Re: Squid External Authentication Question

From: Dancer <[email protected]>
Date: Fri, 05 Feb 1999 06:31:08 +1100

Wade B Komisar wrote:
>
> I am implementing squid as an authenticated tunnel through our firewall.
>
> I need to write a squid authentication module that goes against our own
> authentication scheme. I understand how this is done -- I think. The
> authentication program is passed the userid and password and comes back
> with an OK or ERR.
>
> The problem is this. Our authentication scheme not only verifies a
> user's id and password, but also has information such as classification
> (faculty, student) and school. We'd like to filter which web server a
> user has access to based on their classification and school. The
> problem is that my authentication module needs to see which URL the user
> is going after. Can I access the URL, either in a file, or as a
> wildcard in authenticate_options, or as an environment variable?

Since we have different user/password tables for different source IP
ranges, I had to make some mods to the authenticator callup in squid
(preserve and pass the source-ip, and do _not_ cache the authentication
response). Having done it, yes, it's a little bit of a nuisance to pass
extra data to your authenticator, but no great trouble. The hardest part
is figuring out exactly where the data that you want to pass is stored.

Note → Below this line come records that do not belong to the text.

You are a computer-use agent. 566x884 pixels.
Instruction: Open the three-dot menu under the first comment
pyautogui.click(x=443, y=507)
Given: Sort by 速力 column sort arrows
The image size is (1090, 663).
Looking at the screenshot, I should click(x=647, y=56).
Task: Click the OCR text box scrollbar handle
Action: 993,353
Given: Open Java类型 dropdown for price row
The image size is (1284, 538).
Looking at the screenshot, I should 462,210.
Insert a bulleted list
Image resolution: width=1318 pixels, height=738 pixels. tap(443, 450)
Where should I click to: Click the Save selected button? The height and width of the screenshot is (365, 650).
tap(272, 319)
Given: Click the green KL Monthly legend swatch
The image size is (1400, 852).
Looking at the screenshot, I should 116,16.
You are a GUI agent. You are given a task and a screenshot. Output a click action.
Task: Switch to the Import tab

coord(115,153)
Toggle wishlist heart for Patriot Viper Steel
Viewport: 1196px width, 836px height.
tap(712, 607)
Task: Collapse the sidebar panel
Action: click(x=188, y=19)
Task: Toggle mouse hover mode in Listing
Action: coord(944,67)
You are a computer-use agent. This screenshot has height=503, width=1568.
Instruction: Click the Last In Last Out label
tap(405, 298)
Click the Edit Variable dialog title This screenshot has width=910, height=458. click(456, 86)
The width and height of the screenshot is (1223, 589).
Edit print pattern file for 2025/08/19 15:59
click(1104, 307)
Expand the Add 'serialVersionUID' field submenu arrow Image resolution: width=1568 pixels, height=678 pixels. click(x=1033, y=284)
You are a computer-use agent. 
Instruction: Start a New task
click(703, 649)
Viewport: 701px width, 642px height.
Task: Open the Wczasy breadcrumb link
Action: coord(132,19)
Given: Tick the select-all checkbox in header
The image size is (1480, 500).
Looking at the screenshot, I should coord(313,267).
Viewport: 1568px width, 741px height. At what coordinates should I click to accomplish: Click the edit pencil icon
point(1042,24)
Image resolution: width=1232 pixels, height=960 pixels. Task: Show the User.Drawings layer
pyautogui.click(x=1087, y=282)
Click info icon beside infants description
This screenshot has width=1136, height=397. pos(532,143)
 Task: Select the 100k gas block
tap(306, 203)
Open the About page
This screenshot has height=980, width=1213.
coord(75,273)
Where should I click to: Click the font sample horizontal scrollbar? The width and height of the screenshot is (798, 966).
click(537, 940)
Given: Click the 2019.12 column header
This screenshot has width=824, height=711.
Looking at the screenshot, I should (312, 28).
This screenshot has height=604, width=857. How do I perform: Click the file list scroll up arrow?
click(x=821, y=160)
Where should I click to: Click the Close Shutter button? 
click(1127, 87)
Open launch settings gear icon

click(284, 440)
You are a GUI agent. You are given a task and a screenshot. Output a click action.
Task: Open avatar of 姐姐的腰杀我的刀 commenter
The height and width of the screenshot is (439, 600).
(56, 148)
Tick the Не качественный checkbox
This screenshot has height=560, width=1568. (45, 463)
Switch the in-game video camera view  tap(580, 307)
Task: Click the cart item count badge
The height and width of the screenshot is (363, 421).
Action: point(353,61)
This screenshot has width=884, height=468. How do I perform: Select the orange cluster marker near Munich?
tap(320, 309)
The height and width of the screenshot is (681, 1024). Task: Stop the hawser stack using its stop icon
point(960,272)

Should we make this a FAQ? Here's a quick guide to hacking authenticator
arguments:

The thing to change is the function authenticateStart() in
authenticate.c, specifically, where it says:

snprintf(buf, 8192, "%s %s\n", r->auth_user->user,
r->auth_user->passwd);

The awkward part is that struct acl_proxy_auth_user (passed to that
function) doesn't contain the URL.

So, what I would do in your place is:

1) Modify structs.h and add in a storage pointer for the URL.
2) Modify acl.c in the function aclLookupProxyAuthStart() to copy the
URL from checklist->whatever_it's_called to your new storage member in
auth_user
3) Change the snprintf in authenticateStart() in authenticate.c to read
something like:
snprintf(buf, 8192, "%s %s %s\n", r->url,r->auth_user->user,
r->auth_user->passwd);
..so that the URL is passed as the first parameter to the authenticator.
4) Change aclMatchProxyAuth() in acl.c, specifically from:
auth_user = hash_lookup(proxy_auth_cache, user);
to
auth_user = NULL;

...why? Because the authentication cache only knows about users and if
their passwords were ok. Not about any other data you are passing. To do
a _proper_ job, you should hack the authenticator caching as well, but
in some cases it's probably just best to disable it.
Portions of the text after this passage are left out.